◆ **TO BE DONE**:
(a) Please say whether each statement below agrees with the EEPROM export post, answering yes or no and quoting the words of the post that decide it. (i) To find the header, the program reads 16 bytes of the EEPROM beginning at address 256. (ii) When the header is missing, the program stops without writing anything to the EEPROM. (iii) The first one bit found in the 128 bits determines the address of the last pointer used.
(b) Continue the EEPROM export post from its last sentence.

◆ **TEXT**:
——

Hey Guys,
I’ve put together a test run of my program that exports to the EEPROM. I’m putting a “quick dirty” version up so you can tell me what you think. I don’t want to release it until the EEPROM support is completely finished with all the bugs worked out.
Jim suggested I do a write up on the process i used to do the export.
The export has eleven steps.
Step 1.
First the com port is checked to verify that an SSC-32 is connected with the correct firmware loaded.
Step 2.
The program reads 16 bytes of the EEPROM starting at address 256. It’s looking for “LynxmotionSSÿÿÿÿ” This is the beginning of the header i used so that the program could know how many sequences are on the EEPROM without reading every pointer table entry. If this header is not found it asks the user to continue and then writes a clean header.
Step 3.
The program reads 16 bytes of the EEPROM starting at the address 272. These 16 bytes are split into 128 bits and are then the program does a string query starting with the MSB. The first zero found determines the address of the last pointer used for a sequence.
Step 4.
If the the program found a zero in the first bit then it chooses the write address of the new sequence(288, the first open byte after the header). Otherwise the program reads the last pointer and gets the address of the sequence it corresponds to. Then it reads the first three byte of the sequence to get the number of servos and steps contained in that sequence. Using this information it calculates how many bytes the sequence uses. Where N equals the number of steps and M equals the number of servos in the sequence, M*3 + 2+(M+1)*N + 5 = the byte size. This gives the write address of the new sequence.

——

◆ **DATASET**:
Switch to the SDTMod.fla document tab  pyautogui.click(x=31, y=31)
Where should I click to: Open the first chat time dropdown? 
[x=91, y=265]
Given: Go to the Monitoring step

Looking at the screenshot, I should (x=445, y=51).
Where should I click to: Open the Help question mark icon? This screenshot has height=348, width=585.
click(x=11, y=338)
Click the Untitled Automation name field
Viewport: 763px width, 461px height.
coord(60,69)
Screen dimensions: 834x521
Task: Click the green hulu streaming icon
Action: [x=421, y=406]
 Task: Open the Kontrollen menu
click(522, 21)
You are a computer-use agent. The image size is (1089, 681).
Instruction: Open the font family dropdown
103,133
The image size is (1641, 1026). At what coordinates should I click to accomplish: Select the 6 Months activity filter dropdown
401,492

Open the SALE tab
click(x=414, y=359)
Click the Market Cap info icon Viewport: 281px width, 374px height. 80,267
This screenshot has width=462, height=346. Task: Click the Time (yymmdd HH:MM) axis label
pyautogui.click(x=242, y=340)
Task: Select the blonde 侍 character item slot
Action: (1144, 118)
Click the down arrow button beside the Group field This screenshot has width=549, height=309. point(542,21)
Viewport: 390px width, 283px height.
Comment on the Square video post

——

◆ **RESPONSES IN ORDER**:
(a)
(i) Yes: "The program reads 16 bytes of the EEPROM starting at address 256."
(ii) No: "If this header is not found it asks the user to continue and then writes a clean header."
(iii) No: "The first zero found determines the address of the last pointer used for a sequence."

(b)
Step 5.
The program converts the user created Sequence, steps containing angles for each servo and times for each step, to a format usable by the EEPROM(steps containing pulses for each servo).
Step 6.
The EEPROM sequence header is built from the converted data and is added to the Byte Array.
Step 7.
The EEPROM servo/speed list is built from the converted data and is added to the Byte Array.
Step 8.
The EEPROM pulse/time list is built from the converted data and is added to the Byte Array.
Step 9.
The Byte Array is written to the EEPROM using the address previously calculated. To ensure that the writes are as fast as possible the starting address is looked at and the number of byte equal to the difference between the address and the nearest multiple of 32 is written. Then the remaining bytes in the Byte Array are written to the EEPROM in 32 byte sections.
Step 10.
The Pointer Table in the first 256 bytes of the EEPROM is updated with the address of the new sequence.
Step 11.
The Program header in the first 32 bytes after the pointer table is updated to include the new sequence.
Notes
All sequences are written in order from lowest to highest starting at zero.
Not a single byte is wasted by the write process.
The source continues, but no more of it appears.